Once Archibald’s attorney updated the complaint to reflect this, Labbe and Spearman – through Attorney Ricketts – moved to dismiss the claims against them because the three-year statute of limitations had run.

In a decision dated May 9, 2011, Judge Kravitz rejected Labbe and Spearman’s arguments and issued a public rebuke to them and the City. I attach Judge Kravitz’s decision – Kravitz 5-9-2011 decision, and I first direct you to page 15 of the 22 page decision (09-cv-1558-MRK, doc. #70).

Judge Kravitz cited precedent in the Second Circuit holding that defendants who resist discovery until the statute of limitations ends cannot rely on that clock running out to escape liability.

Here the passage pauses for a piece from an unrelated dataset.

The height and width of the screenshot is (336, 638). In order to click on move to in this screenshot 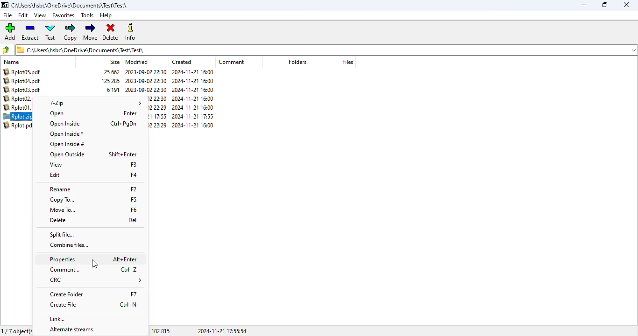, I will do `click(62, 210)`.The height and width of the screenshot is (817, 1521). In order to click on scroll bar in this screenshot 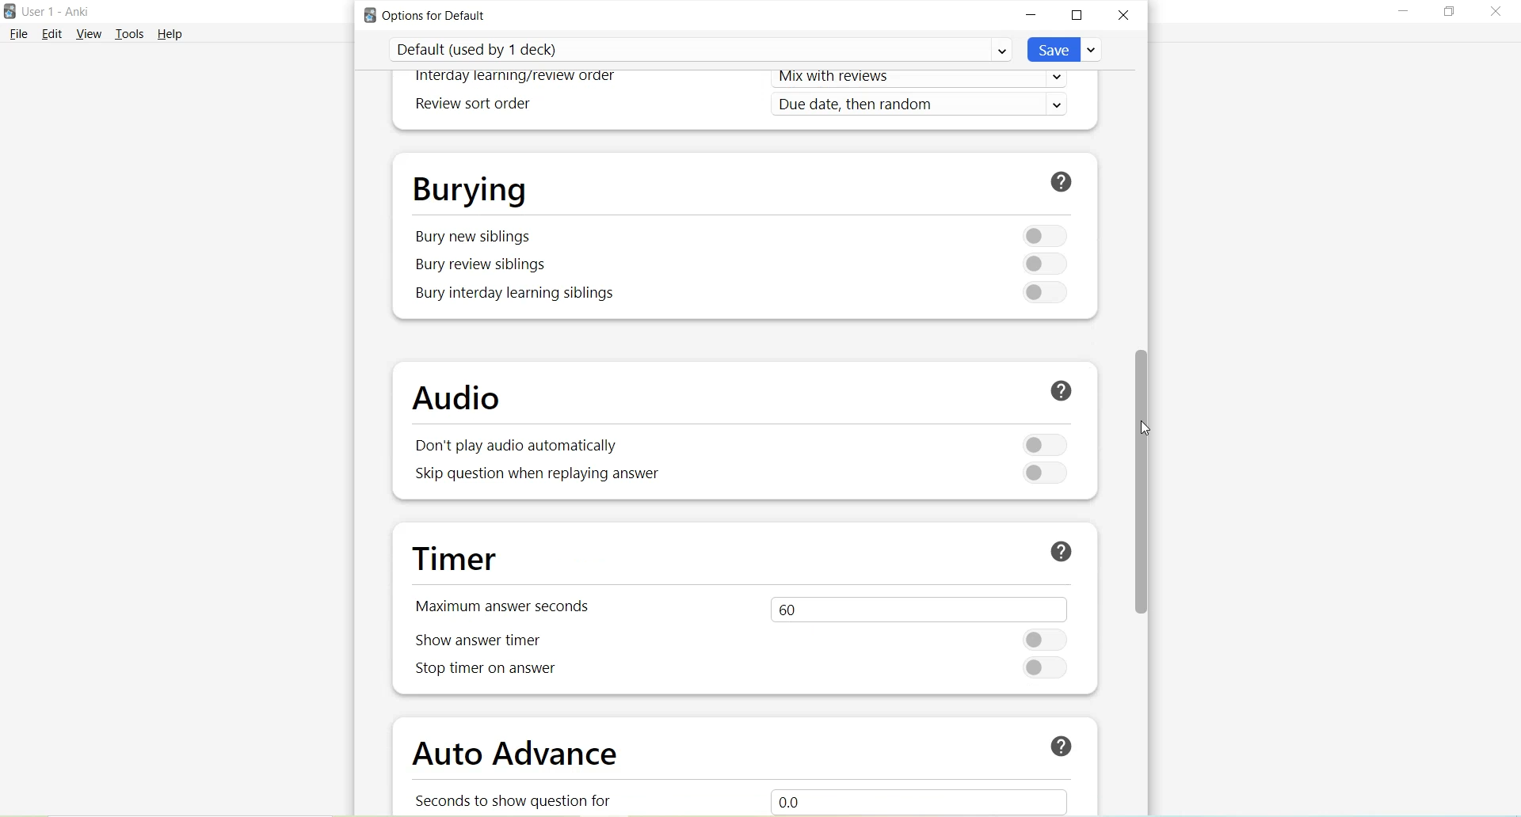, I will do `click(1140, 486)`.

Then, please turn to page 17 of the decision. In federal court circles, it is rare for a judge to call an attorney out by name in a written decision. You will see here Judge Kravitz publicly admonished Attorneys Ricketts and Feola-Guerrieri because they knew or should have known the names of Officers Labbe and Spearman, but seemingly withheld them for the sake of attempting to run out the clock.

Judge Kravitz imputed the knowledge of Feola-Guerrieri to the Defendant City of Hartford. Essentially, this conduct is costing the city thousands of dollars in legal fees and wasted resources. It may cost much more if there is a plaintiff’s verdict. Mr. Archibald is currently set for trial on June 13, 2012.

But, it should defy comprehension that police broke a man’s leg and knee, and when this man seeks justice and redress of his genuine grievance in federal court, the City protects those bad cops with reprehensible tactics that get it slapped by a federal judge.

If it is not enough that the City spends money on lawyers sans integrity, the next time the City goes before Kravitz in a similar case, he will not believe them. And did I mention that HPD destroyed the alleged counterfeit tickets that led to this violent assault on Mr. Archibald? Destroying evidence is called spoliation, and HPD is no stranger to this either.

I spend so much time on this case because this kind of legal maneuvering occurs only when the Chief of Police sets the tone, allows it, condones it and perhaps even demands it of his lawyers.

The City of Hartford needs a chief of police who will accept responsibility when officers step over the line, which they do far too often, and who will not abuse federal litigation to shield officers from punishment. We must ask “At what price victory?”

Integrity demands conscience and courage to enact the directives of one’s conscience. A chief with integrity who acts out of honesty would not work so hard avoid consequences for police corruption. This will do much to restore the citizenry’s respect in HPD.